The main theological problem with Smith's DOGMA, however, is that Smith says through Serendipity that the male authors of the Bible changed the pronouns for God from feminine to masculine. There is no textual or archeological evidence for such a ridiculous politically correct claim. If Smith took the time to really study the actual concept of the Holy Trinity, he would know such a claim is quite stupid. Regrettably, Smith does not stop there. Not only does he depict God as a female, but the female depiction he picks is a doe-eyed, dreamy wimp, played by New Age musician Alanis Morissette. Smith's movie proposes that the reason that it often seems that his god is not actively working on earth to stop evil and help people is because God is actually out playing skeeball. Clearly, Smith does not fully understand the Bible's concept of God, the ideas of free will, sovereignty and predestination, the Gospel of Jesus Christ, or the responsibility of Christians to help God's Church to restrain evil and promote goodness and justice.
Is there anything theologically sound or good at all to this movie?
Actually, yes, and quite a bit, though the spiritually immature or biblically ignorant may not be able to tell the wheat from the chaff. DOGMA recognizes God as the Creator and Jesus as God's son, Lord and Savior of the world. It also depicts angels and demons and a few heavenly battles between them. In fact, these scenes could be considered as precedents for more theologically correct cinematic battles if THIS PRESENT DARKNESS ever gets produced. The movie states that all of our exploits are recorded in Heaven. The movie also states that God sent Jesus to help mankind. Finally, there seems to be a healthy respect for God as ruler and also a healthy respect for the terror of Hell. In one scene, Azrael actually laments, "No one fears anything anymore." This is an accurate statement about the degraded nature of today's nihilistic society.
DOGMA also gives a theological object lesson by stating that God's righteous judgment will fall on the wicked. Loki, who was once an agent of God's wrath, goes around, names people's sins and then shoots them. In a perverse sermon, Loki demonstrates that death is the proper judgment for those who have sinned.
Finally, though not really relevant to theology per se, Bethany, Loki and Bartleby have some very astute and thought-provoking questions about faith and their relationship with God. The movie shows these sentient characters wrestling with matters of faith. They desire to be connected with God and are upset that they lack such connection.

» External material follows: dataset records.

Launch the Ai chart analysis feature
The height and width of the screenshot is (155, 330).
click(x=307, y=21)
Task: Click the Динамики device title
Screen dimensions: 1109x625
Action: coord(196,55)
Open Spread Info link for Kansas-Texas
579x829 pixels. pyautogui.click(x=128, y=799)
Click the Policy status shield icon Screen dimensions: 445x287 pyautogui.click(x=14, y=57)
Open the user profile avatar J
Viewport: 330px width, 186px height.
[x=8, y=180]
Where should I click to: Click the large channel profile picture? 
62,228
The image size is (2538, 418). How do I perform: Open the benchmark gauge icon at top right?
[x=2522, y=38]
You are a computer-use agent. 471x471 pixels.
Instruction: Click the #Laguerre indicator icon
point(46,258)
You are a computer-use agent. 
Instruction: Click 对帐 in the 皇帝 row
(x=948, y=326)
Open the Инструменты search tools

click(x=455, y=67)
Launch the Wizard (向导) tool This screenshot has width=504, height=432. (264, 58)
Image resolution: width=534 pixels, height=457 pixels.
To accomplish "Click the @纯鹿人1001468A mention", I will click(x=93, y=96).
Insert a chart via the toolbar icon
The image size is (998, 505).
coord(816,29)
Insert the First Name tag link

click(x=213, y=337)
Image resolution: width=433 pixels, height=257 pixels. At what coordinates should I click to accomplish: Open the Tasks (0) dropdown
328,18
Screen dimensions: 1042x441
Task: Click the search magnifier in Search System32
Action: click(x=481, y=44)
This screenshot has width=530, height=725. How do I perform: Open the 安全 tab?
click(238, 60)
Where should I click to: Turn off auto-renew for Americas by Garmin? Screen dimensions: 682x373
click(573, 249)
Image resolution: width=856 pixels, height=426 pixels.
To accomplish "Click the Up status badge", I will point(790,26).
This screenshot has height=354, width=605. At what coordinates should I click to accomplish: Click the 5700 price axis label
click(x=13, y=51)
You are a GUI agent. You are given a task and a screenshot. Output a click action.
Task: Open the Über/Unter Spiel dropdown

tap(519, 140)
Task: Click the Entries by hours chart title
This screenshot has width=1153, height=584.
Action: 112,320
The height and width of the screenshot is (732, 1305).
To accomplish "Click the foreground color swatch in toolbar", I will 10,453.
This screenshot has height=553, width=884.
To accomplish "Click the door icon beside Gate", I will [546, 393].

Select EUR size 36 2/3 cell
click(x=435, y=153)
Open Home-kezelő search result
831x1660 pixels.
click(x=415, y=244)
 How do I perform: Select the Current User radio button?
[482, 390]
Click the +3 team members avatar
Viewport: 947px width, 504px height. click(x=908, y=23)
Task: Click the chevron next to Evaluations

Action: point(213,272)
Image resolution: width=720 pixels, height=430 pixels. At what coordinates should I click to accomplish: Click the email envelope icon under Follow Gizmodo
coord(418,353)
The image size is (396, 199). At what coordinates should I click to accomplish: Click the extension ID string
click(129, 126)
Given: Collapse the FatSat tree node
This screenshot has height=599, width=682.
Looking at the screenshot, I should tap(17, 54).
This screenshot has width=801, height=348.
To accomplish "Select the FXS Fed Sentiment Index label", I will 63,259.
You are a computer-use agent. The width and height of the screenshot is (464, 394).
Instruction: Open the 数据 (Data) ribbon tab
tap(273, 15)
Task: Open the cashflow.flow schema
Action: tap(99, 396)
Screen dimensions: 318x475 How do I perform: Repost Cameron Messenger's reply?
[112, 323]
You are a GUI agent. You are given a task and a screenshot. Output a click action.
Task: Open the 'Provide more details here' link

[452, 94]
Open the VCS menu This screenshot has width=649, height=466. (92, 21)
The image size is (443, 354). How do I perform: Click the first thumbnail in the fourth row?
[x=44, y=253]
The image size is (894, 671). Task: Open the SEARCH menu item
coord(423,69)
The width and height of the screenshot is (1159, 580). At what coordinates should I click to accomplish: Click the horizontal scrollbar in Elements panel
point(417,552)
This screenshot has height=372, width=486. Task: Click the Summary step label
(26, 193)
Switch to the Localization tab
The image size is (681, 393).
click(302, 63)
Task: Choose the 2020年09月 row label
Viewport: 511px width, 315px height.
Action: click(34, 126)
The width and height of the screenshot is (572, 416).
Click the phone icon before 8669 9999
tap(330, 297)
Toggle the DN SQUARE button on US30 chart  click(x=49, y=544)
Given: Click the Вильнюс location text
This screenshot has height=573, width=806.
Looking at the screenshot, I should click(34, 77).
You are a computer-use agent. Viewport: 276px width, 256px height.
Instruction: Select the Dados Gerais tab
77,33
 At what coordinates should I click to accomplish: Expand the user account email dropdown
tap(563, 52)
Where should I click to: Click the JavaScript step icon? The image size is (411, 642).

They are also willing to make an effort to talk through their concerns and desires.
As a work of art, this movie begins and plays out with quick dialogue and game performances by the actors all around. However, at the end of the story, it bogs down and eventually becomes too long. Photography and special affects are only serviceable to the Kevin Smith script, which seems to be the star of this picture. Even so, his plot and plot devices remain weak and only function to be a wire-thin hanger on which to place his religious criticisms and theological discussions.
Some church politics and modern worship practices are fallible and perhaps in need of humorous examination. The infinitely creative and infallible Christ, however, will not be mocked. If Smith is able to inspire people to seek Jesus Christ and know the One True God through this irreverent examination of faith, then this flawed comedy should be commended. If, however, he inspires people to mock Jesus Christ and think of God as fallible and prone to fickleness like humans are, then he performs a great harm and disservice to the world that should be condemned.